Please copy only the material from the line that has "Yves Montand (46, 2237)" to the very last line, both ends included, exactly as written and without pictures.
*** Opening of DATA SUPPLIED ***
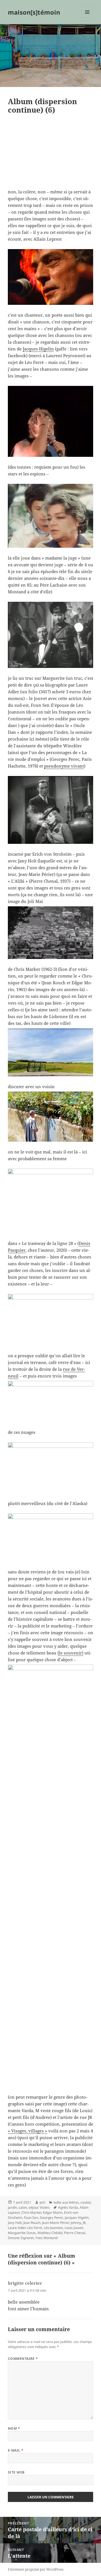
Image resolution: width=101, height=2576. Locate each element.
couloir (86, 2202)
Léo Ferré (34, 2227)
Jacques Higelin (38, 349)
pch (42, 2202)
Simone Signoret (21, 2237)
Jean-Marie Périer (55, 2222)
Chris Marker (31, 2212)
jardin (12, 2207)
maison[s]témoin (34, 12)
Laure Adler (17, 2227)
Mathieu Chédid (50, 2232)
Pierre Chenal (74, 2232)
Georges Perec (51, 2217)
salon (23, 2207)
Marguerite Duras (22, 2232)
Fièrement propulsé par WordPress (35, 2569)
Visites (45, 2207)
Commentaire (23, 2358)
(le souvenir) (70, 1653)
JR (84, 2222)
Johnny (76, 2222)
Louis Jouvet (74, 2227)
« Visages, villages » (27, 2131)
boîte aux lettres (66, 2202)
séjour (33, 2207)
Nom (14, 2428)
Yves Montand (46, 2237)
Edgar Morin (52, 2212)
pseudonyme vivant (64, 766)
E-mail (16, 2450)
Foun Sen (31, 2217)
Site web (16, 2472)
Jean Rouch (31, 2222)
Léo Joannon (53, 2227)
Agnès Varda (68, 2207)
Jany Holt (15, 2222)
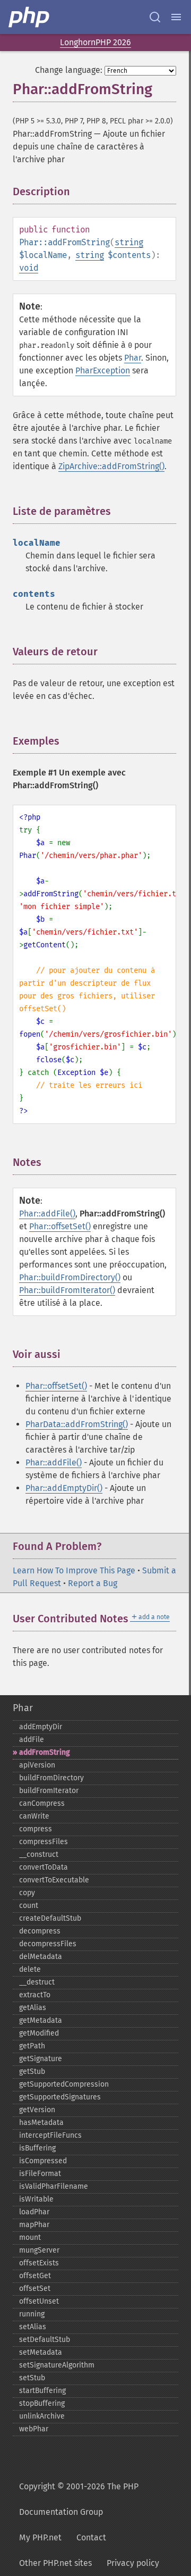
*** Close of DATA SUPPLIED ***
WRITTEN SOLUTION ::
Yves Montand (46, 2237)
Edgar Morin (52, 2212)
pseudonyme vivant (64, 766)
E-mail (16, 2450)
Foun Sen (31, 2217)
Site web (16, 2472)
Jean Rouch (31, 2222)
Léo Joannon (53, 2227)
Agnès Varda (68, 2207)
Jany Holt (15, 2222)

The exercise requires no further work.